Letícia Carvalho, brasileira, foi muito recentemente eleita Secretária-Geral da International Seabed Authority (ISA), Autoridade Internacional dos Fundos Marinhos, na língua de Letícia, e nossa.

Letícia Carvalho, brasileira, foi muito recentemente eleita Secretária-Geral da International Seabed Authority (ISA), Autoridade Internacional dos Fundos Marinhos, na língua de Letícia, e nossa.

A Autoridade Internacional dos Fundos Marinhos (ISA) é uma Organização intergovernamental estabelecida pelo Acordo 1982 da Convenção das Nações Unidas sobre o Direito do Mar (CNUDM) e pelo Acordo de Implementação 1994.

A eleição teve lugar na 29ª Conferência da organização, em Kensingston na Jamaica, em 2 de agosto último, e contou com um empenho muito forte do governo brasileiro, assente num processo coordenado pelo Ministério do Meio Ambiente e da Mudança do Clima, Ministério das Relações Exteriores (Itamaraty), Ministério das Minas e Energia, e da Marinha Brasileira, a que se juntou o dos responsáveis portugueses no assunto.

A eleição esteve longe de ser pacifica, ou até de assumir o tradicional formato da renovação na continuidade, com a concorrente a angariar 79 do total de 113 votos, contra os restantes do seu opositor o britânico Michael Lodge.

Lodge concorria a um terceiro mandato, mas enfrentado críticas muito especificas, que iam de incongruências técnicas a deficiente administração funcional e financeira da organização, bem como de um apoio à mineração desregulada no fundo oceânico, críticas oriundas de diversos quadrantes, e da própria Inglaterra, o que levou o candidato a concorrer agora por Kiribati, uma república soberana, de 33 ilhas dispersas no meio do Pacífico, entre a Micronésia e a Polinésia.

Letícia Carvalho nasceu no Rio de Janeiro em 1973, mas passou os seus primeiros anos em Brasília, para onde acompanhou os pais, no prosseguimento das suas vidas e carreiras de funcionários públicos, o que a fez trocar, de acordo com um testemunho interessante, as praias cariocas, pelo desejo dos seus pais de terem uma casa com jardim.

Estudou oceanografia na Universidade do Rio Grande do Sul, e desenvolvimento sustentável, economia e política, no mestrado feito na Universidade de Brasília.

Especializada em hidroacústica, tem uma larga experiência em campanhas oceanográficas, passada nos conveses e entre a instrumentação científica sofisticada de uma série de navios.

E antes, desempenhou um importante papel na conceção e implementação do quadro regulatório brasileiro para a exploração de petróleo e gás em offshore, e na gestão dos respetivos royalties.

Na altura da eleição chefiava a Divisão Marinha e Águas Doces da ONU, o PNUMA, com sede em Nairobi, e o seu mandado vai abarcar o período 2025/2028, durante o qual são esperadas – finalmente – importantes decisões.

Pela sua vida académica, e depois pelo desempenho profissional, às competências científicas e de gestão, adicionou as jurídicas, e posteriormente, e que serão de suma importância, as diplomáticas, adquiridas no ambiente cosmopolita e multi-cultural, dos gabinetes e corredores da ONU.

A sua missão, típica deste organismo, não é decidir, mas preparar o processo decisório, que será então feito pelos estados membros.

Sem recuarmos muito no historial da ISA, recordamos, que esta é a única agência que sustenta que os fundos marinhos pertencem a toda a humanidade, e que estão ali colocados para benefício desta, o que abarca, portanto, até os países não-costeiros, e desta maneira facilmente se constata que o assunto da possibilidade da mineração naqueles fundos, é nuclear à sua agenda.

“A ISA deve facilitar a mineração em alto-mar.
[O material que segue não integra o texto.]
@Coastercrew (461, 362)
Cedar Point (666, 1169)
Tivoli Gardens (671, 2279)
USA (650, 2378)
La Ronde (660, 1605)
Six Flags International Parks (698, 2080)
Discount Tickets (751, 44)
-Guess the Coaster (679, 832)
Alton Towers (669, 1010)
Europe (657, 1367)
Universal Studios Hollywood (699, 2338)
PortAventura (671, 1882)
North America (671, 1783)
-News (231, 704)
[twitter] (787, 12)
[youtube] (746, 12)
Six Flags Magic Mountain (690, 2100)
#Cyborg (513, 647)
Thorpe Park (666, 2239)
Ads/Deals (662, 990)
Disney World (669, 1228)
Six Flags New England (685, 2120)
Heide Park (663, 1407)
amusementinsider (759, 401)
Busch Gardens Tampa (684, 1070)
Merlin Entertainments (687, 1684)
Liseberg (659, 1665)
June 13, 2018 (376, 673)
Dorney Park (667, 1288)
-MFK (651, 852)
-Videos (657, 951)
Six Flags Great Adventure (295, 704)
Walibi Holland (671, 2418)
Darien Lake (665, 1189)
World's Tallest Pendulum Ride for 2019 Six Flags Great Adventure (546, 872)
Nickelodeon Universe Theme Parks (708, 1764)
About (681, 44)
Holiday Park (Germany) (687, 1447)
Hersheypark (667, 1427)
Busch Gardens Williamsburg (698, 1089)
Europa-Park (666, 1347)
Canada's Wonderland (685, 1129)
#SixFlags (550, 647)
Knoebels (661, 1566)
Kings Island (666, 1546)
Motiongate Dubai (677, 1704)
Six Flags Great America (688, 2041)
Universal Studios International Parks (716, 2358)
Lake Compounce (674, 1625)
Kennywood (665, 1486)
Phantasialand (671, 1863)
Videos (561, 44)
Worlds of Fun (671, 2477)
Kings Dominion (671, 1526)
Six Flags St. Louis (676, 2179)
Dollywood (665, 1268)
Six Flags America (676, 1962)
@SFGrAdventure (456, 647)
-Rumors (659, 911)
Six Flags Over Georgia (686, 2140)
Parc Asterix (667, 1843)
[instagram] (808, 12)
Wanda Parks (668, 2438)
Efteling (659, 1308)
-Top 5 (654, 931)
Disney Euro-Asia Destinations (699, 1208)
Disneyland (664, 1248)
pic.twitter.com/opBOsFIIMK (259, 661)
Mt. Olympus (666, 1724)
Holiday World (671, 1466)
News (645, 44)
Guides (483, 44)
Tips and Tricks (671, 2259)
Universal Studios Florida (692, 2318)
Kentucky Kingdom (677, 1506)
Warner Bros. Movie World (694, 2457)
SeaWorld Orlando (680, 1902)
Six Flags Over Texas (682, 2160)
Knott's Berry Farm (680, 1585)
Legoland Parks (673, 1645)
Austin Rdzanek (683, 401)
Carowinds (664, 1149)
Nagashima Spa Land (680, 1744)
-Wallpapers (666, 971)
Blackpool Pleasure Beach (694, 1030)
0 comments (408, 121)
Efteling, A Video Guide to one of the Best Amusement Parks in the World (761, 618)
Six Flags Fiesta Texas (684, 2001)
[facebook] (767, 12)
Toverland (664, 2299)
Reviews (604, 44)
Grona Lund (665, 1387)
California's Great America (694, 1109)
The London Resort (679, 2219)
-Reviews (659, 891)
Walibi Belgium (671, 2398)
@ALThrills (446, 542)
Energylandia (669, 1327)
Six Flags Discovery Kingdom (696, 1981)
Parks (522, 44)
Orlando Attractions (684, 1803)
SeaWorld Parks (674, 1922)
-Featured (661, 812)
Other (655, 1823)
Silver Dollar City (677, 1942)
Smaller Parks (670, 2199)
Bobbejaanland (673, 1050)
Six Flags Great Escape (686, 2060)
Foi criada para isso.”

São palavras da própria nova secretária, pronunciadas antes da sua eleição, completadas da seguinte forma:

“Mas ao fazê-lo, precisa de cumprir a promessa de não prejudicar o meio ambiente.”
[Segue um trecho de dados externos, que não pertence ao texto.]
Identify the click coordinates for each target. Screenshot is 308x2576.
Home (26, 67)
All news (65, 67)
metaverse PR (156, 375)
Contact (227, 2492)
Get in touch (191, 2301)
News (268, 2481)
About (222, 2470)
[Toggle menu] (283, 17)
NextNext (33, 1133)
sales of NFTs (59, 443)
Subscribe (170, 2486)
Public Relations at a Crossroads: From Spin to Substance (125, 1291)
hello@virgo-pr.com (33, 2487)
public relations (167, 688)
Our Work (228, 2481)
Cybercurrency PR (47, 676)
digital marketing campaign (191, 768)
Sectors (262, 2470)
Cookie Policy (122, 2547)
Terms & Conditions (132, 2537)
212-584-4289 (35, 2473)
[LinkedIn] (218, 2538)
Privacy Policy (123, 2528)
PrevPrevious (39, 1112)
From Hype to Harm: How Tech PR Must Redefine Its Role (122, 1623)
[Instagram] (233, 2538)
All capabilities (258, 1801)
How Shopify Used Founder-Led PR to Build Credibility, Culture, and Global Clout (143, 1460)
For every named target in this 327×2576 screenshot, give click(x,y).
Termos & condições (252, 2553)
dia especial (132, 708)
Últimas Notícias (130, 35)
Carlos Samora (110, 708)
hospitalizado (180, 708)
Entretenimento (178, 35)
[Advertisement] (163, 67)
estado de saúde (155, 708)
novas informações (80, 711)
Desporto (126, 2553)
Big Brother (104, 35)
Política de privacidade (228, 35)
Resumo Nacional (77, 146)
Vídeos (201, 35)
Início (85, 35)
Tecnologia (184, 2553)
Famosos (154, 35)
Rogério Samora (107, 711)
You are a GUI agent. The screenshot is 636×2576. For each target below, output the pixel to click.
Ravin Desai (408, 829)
Uma das traves-mestras do seu mandato, também nas suas palavras, vai ser a transparência da ISA. No seu interior, na circulação da informação entre os membros, e no exterior, no contato da organização com o mundo. E dá como exemplo o facto da organização receber e manusear uma quantidade enorme de dados de toda a espécie, mas sobretudo científicos, mas não possuindo posteriormente o necessário sistema de tratamento e divulgação.

Depois das enormes perspetivas colocadas e goradas na 28 ª Sessão, em 2023, de que iria ser tomada uma decisão, promessa feita em 2021, a partir de 2025 dificilmente deixará de existir um rumo para o assunto, expresso em normas ambientais.

Entretanto, também recordamos, que estas normas apesar de serem juridicamente vinculativas, dependem de uma pormenorização, nomeadamente técnico-científica, e esta não é necessariamente vinculativa, o que faz introduzir no processo a figura das orientações.  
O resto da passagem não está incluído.